:: What to produce ::
What you write should be an exact copy of the material, from its first line through the line containing "[Instagram] (1775, 88)".
# # # # # # #
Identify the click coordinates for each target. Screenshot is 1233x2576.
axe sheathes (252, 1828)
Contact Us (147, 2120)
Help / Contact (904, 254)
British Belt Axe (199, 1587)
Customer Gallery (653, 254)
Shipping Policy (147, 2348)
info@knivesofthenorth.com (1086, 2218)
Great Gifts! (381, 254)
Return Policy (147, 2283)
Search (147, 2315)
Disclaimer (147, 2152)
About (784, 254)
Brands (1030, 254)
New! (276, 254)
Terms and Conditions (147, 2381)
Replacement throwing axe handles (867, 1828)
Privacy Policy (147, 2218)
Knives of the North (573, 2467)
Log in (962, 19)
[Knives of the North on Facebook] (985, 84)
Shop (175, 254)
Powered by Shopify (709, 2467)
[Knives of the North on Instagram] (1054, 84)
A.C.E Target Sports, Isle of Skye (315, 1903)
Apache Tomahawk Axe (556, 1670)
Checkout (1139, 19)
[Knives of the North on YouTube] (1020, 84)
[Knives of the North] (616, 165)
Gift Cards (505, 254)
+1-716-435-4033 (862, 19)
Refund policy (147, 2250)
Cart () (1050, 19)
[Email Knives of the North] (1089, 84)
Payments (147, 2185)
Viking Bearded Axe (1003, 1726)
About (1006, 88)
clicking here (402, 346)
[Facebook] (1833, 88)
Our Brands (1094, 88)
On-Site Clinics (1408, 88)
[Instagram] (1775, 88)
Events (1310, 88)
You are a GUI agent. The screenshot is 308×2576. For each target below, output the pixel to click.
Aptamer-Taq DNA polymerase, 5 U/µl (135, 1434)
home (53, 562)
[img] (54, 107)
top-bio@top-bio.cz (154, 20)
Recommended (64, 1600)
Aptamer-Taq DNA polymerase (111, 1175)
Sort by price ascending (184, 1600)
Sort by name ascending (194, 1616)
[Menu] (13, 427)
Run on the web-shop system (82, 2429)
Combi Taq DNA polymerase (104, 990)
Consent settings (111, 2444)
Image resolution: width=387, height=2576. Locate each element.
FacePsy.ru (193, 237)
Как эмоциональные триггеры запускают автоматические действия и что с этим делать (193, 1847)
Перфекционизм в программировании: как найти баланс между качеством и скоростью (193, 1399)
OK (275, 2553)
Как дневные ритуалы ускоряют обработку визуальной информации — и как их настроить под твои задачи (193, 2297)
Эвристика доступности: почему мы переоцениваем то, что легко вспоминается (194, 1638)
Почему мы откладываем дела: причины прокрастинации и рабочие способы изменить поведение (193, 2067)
# # # # # # #
:: Solution ::
Identify the click coordinates for each target. Screenshot is 1233x2576.
axe sheathes (252, 1828)
Contact Us (147, 2120)
Help / Contact (904, 254)
British Belt Axe (199, 1587)
Customer Gallery (653, 254)
Shipping Policy (147, 2348)
info@knivesofthenorth.com (1086, 2218)
Great Gifts! (381, 254)
Return Policy (147, 2283)
Search (147, 2315)
Disclaimer (147, 2152)
About (784, 254)
Brands (1030, 254)
New! (276, 254)
Terms and Conditions (147, 2381)
Replacement throwing axe handles (867, 1828)
Privacy Policy (147, 2218)
Knives of the North (573, 2467)
Log in (962, 19)
[Knives of the North on Facebook] (985, 84)
Shop (175, 254)
Powered by Shopify (709, 2467)
[Knives of the North on Instagram] (1054, 84)
A.C.E Target Sports, Isle of Skye (315, 1903)
Apache Tomahawk Axe (556, 1670)
Checkout (1139, 19)
[Knives of the North on YouTube] (1020, 84)
[Knives of the North] (616, 165)
Gift Cards (505, 254)
+1-716-435-4033 (862, 19)
Refund policy (147, 2250)
Cart () (1050, 19)
[Email Knives of the North] (1089, 84)
Payments (147, 2185)
Viking Bearded Axe (1003, 1726)
About (1006, 88)
clicking here (402, 346)
[Facebook] (1833, 88)
Our Brands (1094, 88)
On-Site Clinics (1408, 88)
[Instagram] (1775, 88)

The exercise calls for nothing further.